Cette période de couverture, indispensable en biotechnologie, nécessite des laboratoires. Or le manque d'accueil frappe durement les porteurs de projets, en particulier ceux qui ont démissionné du secteur privé, et ne sont accueillis ni dans les laboratoires de leur entreprise d'origine, ni dans ceux des organismes de recherche.
Dans ce contexte, Paris Biotech représente un des incubateurs les plus actifs et performants, un incubateur spécialisé dans le secteur des biotechnologies, ce qui fait de lui un authentique bio-incubateur, ou encore "l'incubateur santé de Paris".

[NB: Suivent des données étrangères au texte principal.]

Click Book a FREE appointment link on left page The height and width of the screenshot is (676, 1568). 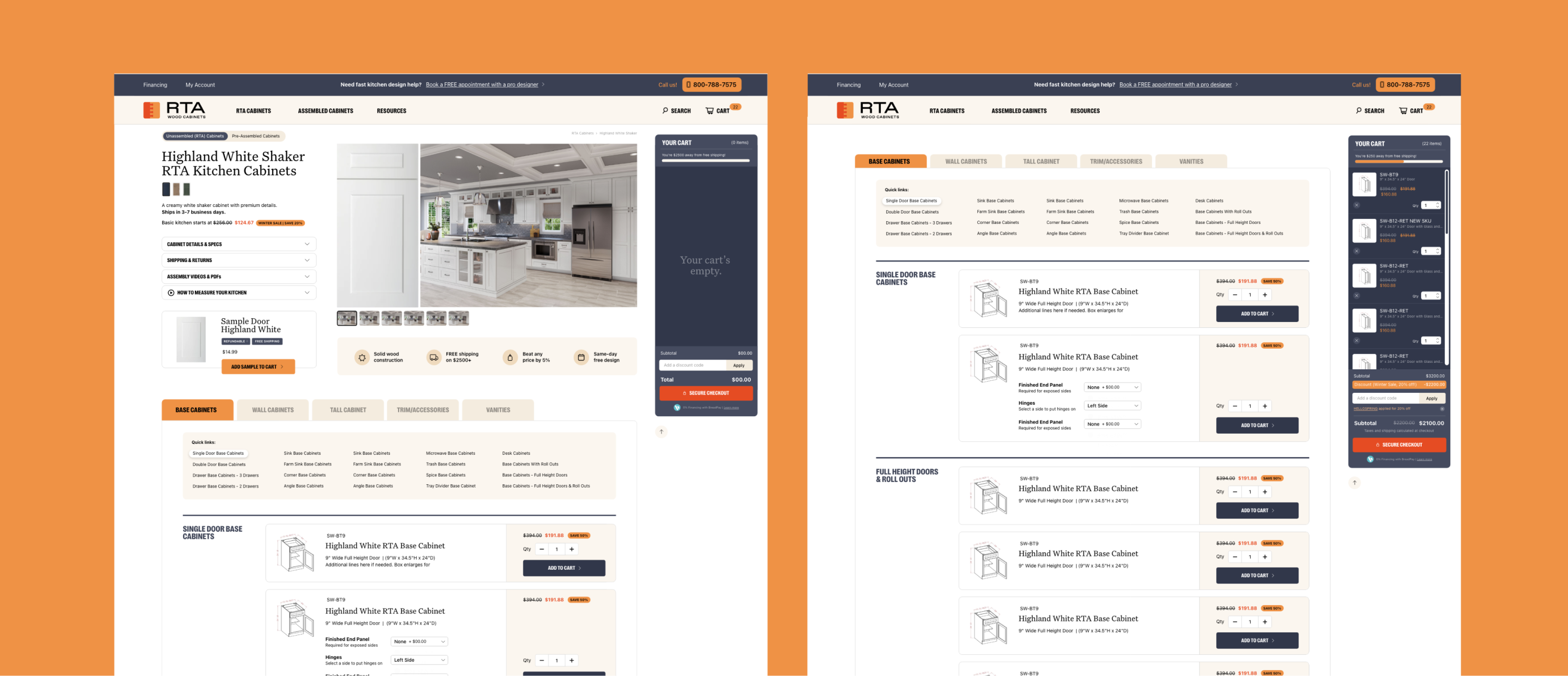click(x=481, y=84)
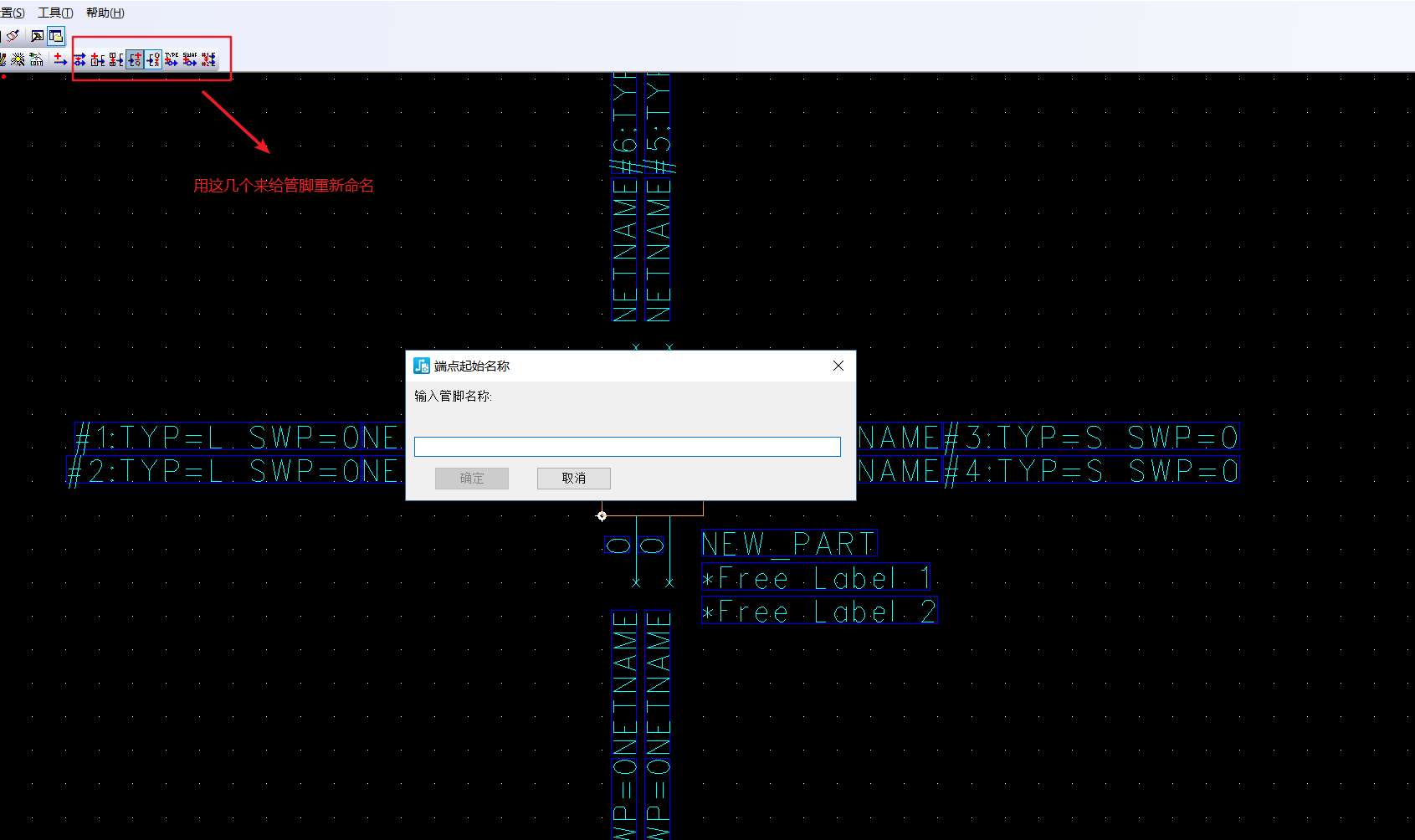Viewport: 1415px width, 840px height.
Task: Click the 确定 button
Action: pos(471,478)
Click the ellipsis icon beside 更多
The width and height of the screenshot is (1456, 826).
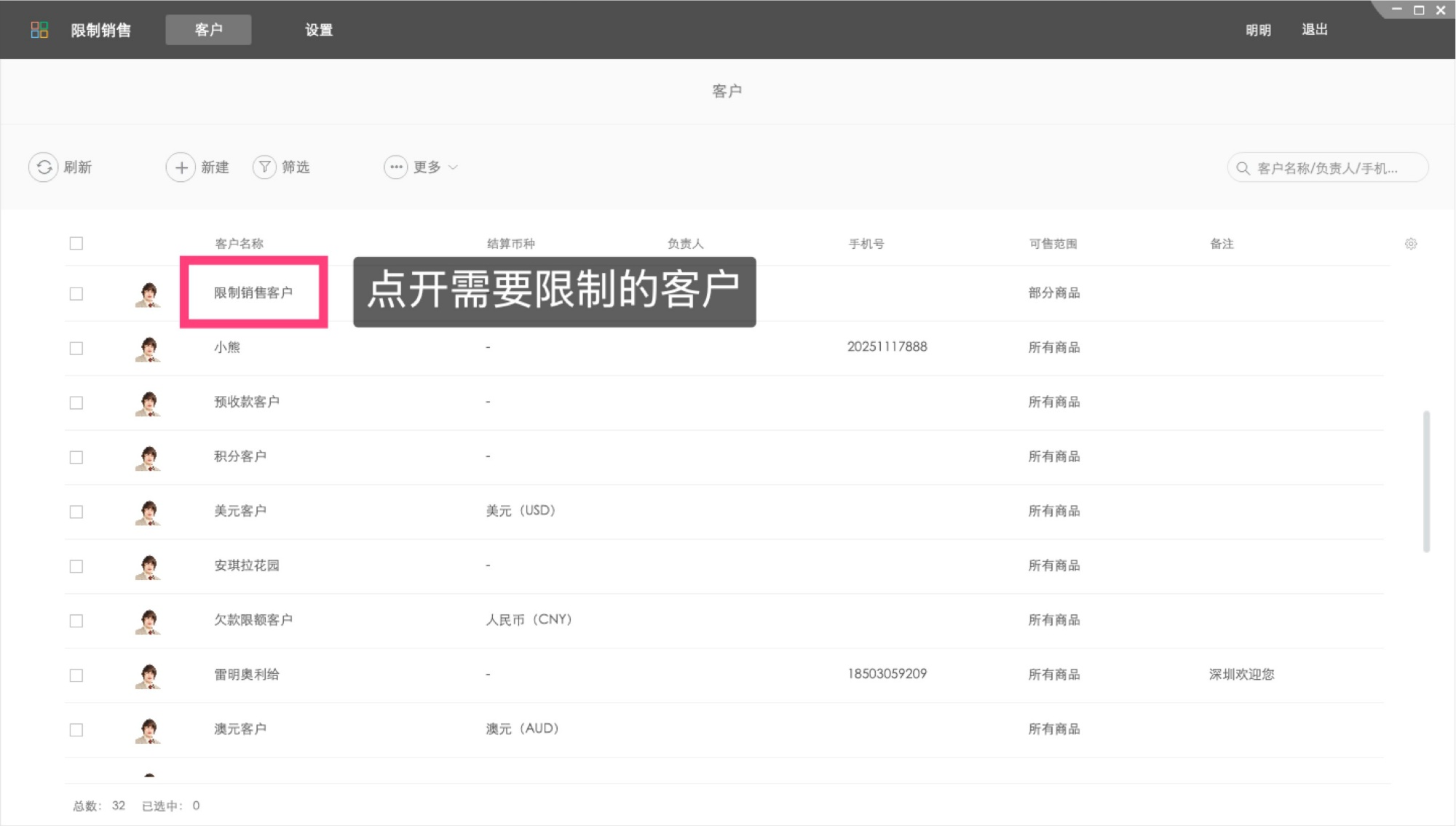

Je suis particulièrement heureuse d'inaugurer ses nouveaux locaux car son action est en forte cohérence avec la politique de recherche et d'innovation que je soutiens.

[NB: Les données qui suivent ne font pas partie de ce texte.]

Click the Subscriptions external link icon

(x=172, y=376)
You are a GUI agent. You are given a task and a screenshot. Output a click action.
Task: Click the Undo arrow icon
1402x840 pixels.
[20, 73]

Je salue, en particulier, la qualité de l'organisation, de la sélection des projets entrants et des compétences mises au service des porteurs de projets. Sa stratégie d'accompagnement est celle que je souhaite voir se développer pour l'évolution des incubateurs.

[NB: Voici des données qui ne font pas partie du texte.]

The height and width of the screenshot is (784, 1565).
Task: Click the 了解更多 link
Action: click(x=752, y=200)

Son implantation directe dans l'hôpital, au chevet des patients, est un témoignage fort du partenariat que je souhaite encourager. Ce partenariat avec les services cliniques est, en effet, essentiel pour consolider les biotechnologies, à l'image de celui qui existe entre la recherche publique et la recherche privée pharmaceutique.
Paris Biotech offre également, dans un esprit pionnier, des laboratoires et des paillasses pour le développement technologique expérimental des projets - cette période de développement expérimental étant, je le rappelle, peu ou pas couverte. Nous avons pu voir dans le film combien ces laboratoires seront précieux pour faire naître des projets mûrs, dont la faisabilité technologique pourra être démontrée et dans lesquels les investisseurs pourront investir avec confiance.
A côté de ce laboratoire d'accueil, une pépinière d'entreprise devrait voir le jour. J'encourage cette démarche qui va dans le sens des pôles de biotechnologie.
Nous souhaitons aller plus loin avec la création d'un campus de biotechnologies qui regrouperait géographiquement tous les acteurs des biotechnologies : recherche publique, incubateurs, pépinières, entreprises pharmaceutiques, investisseurs, services cliniques, enseignement - un site de visibilité européenne pour le développement des biotechnologies et l'attractivité de la France.
Aujourd'hui plusieurs initiatives sont lancées sur Paris et sa région dans ce sens. Je ne peux que m'en réjouir. Mais il faudra les rationaliser pour accorder notre ambition et nos moyens.
Je souhaite vous remercier, vous tous, responsables et membres de Paris Biotech, pour votre action et vous encourager à poursuivre.
Soyez assurés de l'engagement du Gouvernement à vos côtés et de sa mobilisation pour que Paris devienne l'un des sites d'Europe les plus attractifs et compétitifs en biotech.